Over the past few weeks, as reality started to bend until its spine snapped and it took on a nearly unrecognizable shape, I’ve been hit by waves of surreality. 

Oftentimes when these waves wash over me, I feel a bit dizzy, my stomach gets a little queasy, and I find myself short of breath. After a few seconds, the sensation is gone. What I experienced in the cereal aisle at the local Hannaford a few days ago exceeded those experiences, though.

First off, my regular supermarket began renovations a couple months ago. So shopping there already felt more like a psychological experiment than anything else. Beer, Easter candy, and baby diapers should never be in the same aisle under any circumstances. Also, I was trying to grocery shop while not becoming a vector for a microscopic bastard that wants to kill people.

Anyway, I was trying to find the store brand frosted wheat squares, and I became aware of the drone of music from the store loudspeaker.

Filmmaker John Carpenter (The Thing, Escape From New York, Big Trouble In Little China) theorized that a movie’s score should be akin to wallpaper: there, but you don’t really notice it. I think supermarket music works on the same principle.
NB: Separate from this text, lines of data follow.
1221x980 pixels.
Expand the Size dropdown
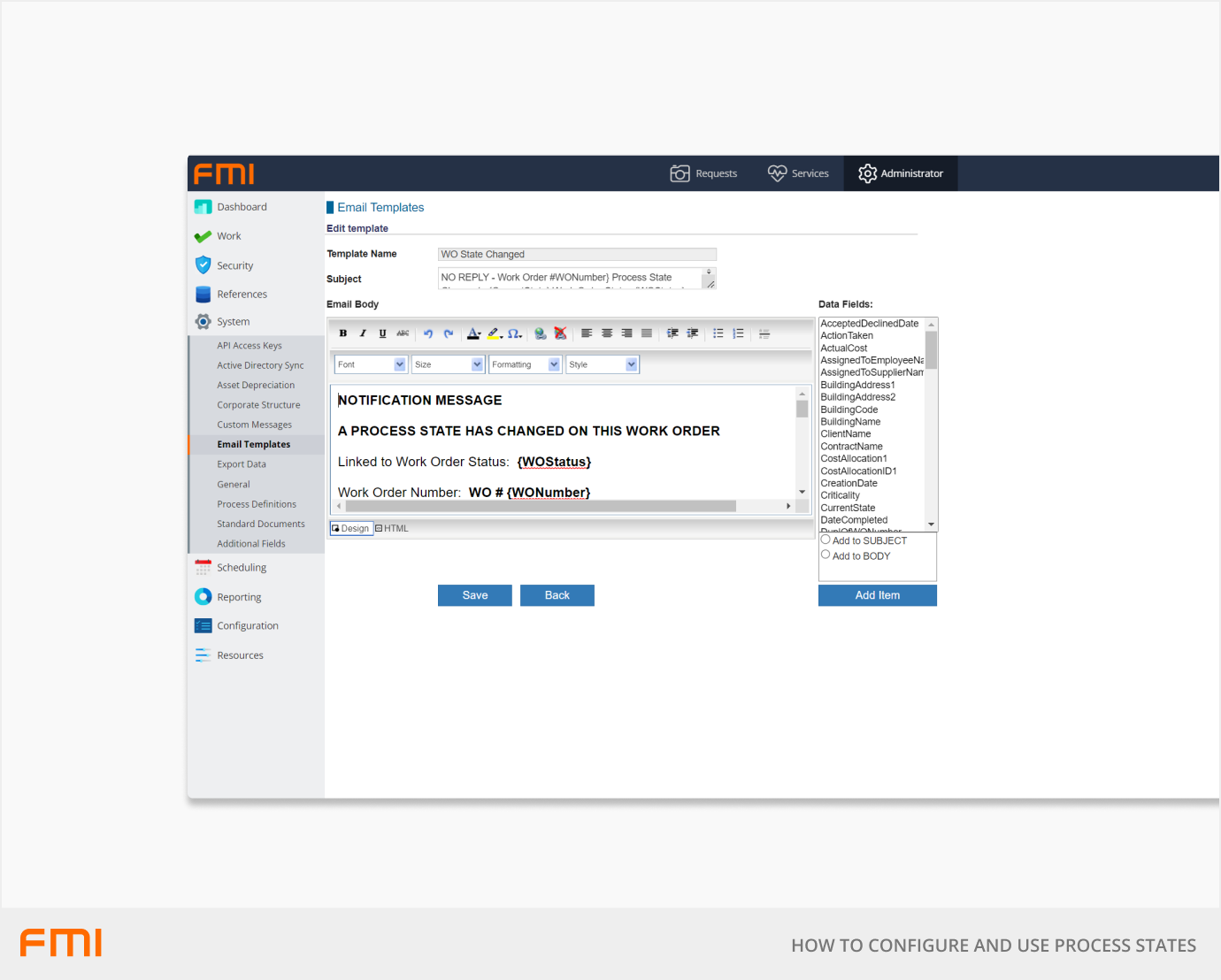pyautogui.click(x=448, y=364)

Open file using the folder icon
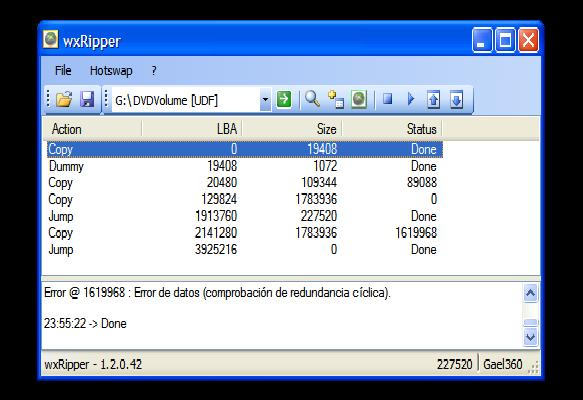pyautogui.click(x=64, y=99)
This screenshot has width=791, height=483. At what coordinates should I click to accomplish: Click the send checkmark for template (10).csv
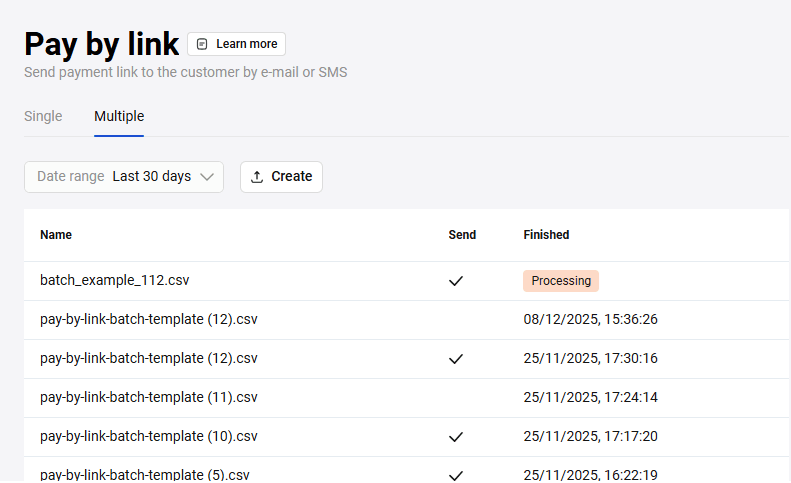pos(456,437)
Unfortunately for that concept, the song that came on at that moment was Billy Ocean’s Get Out of My Dreams, Get Into My Car, a song deeply connected to my subconscious, despite (or perhaps I part due to) my deep hatred of it.

It was right around this time in 1988. It was spring of my 8th-grade year, and I was sleeping over at a friend’s house. We were wasted on Mountain Dew and Cheetos, tossing Monty Python quotes at each other (did I mention I was really cool?) while listening to the radio. 

That Billy Ocean song came on, and I don’t know what it was, but something about it struck us funny. Probably just stupid, early-teen-boy sensibilities, or maybe we thought one of the saxophones sounded like a fart, or it might’ve had nothing to do with the song and we were just exhausted to the point of sheer idiocy. We laughed our asses off for the longest time, and it felt great.

There aren’t a lot of middle school memories that I cherish, but that’s one of them.

Standing in front of a long wall of picked-over cereal boxes, laid off from my job, scared for my loved ones and the world in general, the sound of that song being piped into the store crushed me. The banality of Billy Ocean’s lyrics collided with the carefree memory of that sleepover and the ugliness of now. 

The world isn’t going to stop turning. Humanity won’t be wiped out by COVID-19. We have very bad days ahead of us, but life will go on. That weird confluence of past and present broke something in me, though, and it’s something I won’t get back.

Does that make sense? I’m guessing not. Oh well.

The moment passed, I kept shopping, and Billy kept singing.

Ill be your non-stop lover
Get it while you can
Your non-stop miracle
I’m your man

Sure thing, Billy. Whatever you say.